··· Document text

I contacted Newegg, and they said I can return it and they will pay for the return shipping.  Hopefully it won't come to this but good to know they stand with the customer which is why I am a loyal customer to them.

Vraxion, thanks for the post as well, maybe this is not an isolated incident and is more widespread.  If anyone else have had the same issues as us please post so we can get to the bottom of this.


----------



## 15th Warlock (Nov 23, 2006)

Try to run multiple passes of 3DMark05 or even 06 to stress test your card


----------



## 15th Warlock (Nov 23, 2006)

vraxoin said:


> At least with the X800GTO AGP cards you were sometimes getting more than you expected either core-wise, OC, or both.  Here, you're not even getting what you paid for.  That's a serious "WTF?!", right there.



Not the first time I hear Sapphire is doing that, some 6 months ago they shipped a whole batch of defective X800GTOs that would die after hours of normal use, lots of ppl reported getting the defective card within days of its release.

Unfortunately, I had bought one of them, and it died just after about 6 hours of normal use, then I had to RMA it to Newegg, they refund my money as they had to retire the whole batch and had no replacement cards in the meantime. 

I lost the taxes I paid for the card plus the shipping and handling for the RMA, which Newegg wont cover. How is Sapphire allowed to do this with total impunity is beyond me, I'm never buying a card from them again.


----------



## lemonadesoda (Nov 23, 2006)

I had a similar experience with Sapphire 18month ago with their 9800Pro.  Lasted a few days, then color stripes. Not artifacts, but stripes like a barbershop pole.

And it happened on the replacement card too!

So I upgraded to X800SE, which was actually a great improvement on the 9800Pro.

I now avoid Sapphire and go for other brands.


----------



## dolf (Nov 23, 2006)

jcc39 said:


> Thanks for the info Dolf and others.  I've decided to try to flash the card before returning it since the whole reason I got it was so I can play video games all through this Thanksgiving break instead of waiting for an RMA.

······

» **Description of the task**
Answer these questions from the forum thread above.
(a) What does 15th Warlock suggest running multiple passes of to stress test the card?
(b) After about how many hours of normal use did 15th Warlock's X800GTO die?
(c) Which card did lemonadesoda upgrade to after the trouble with the Sapphire 9800Pro?

··· Supplied information

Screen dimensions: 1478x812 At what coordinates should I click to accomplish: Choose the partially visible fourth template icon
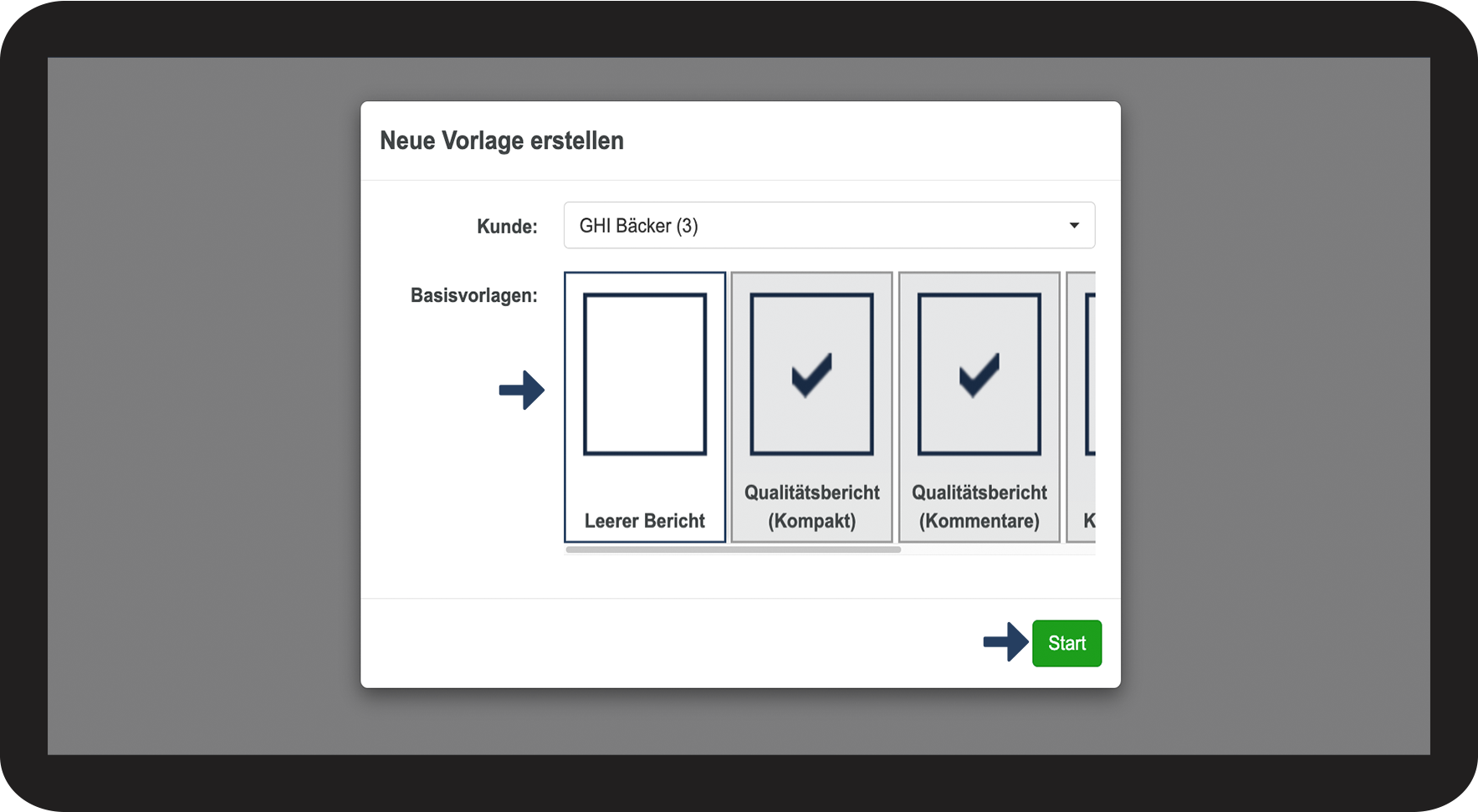pyautogui.click(x=1090, y=374)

······

» **Exercise answer**
(a) 3DMark05, or even 3DMark06
(b) About 6 hours
(c) The X800SE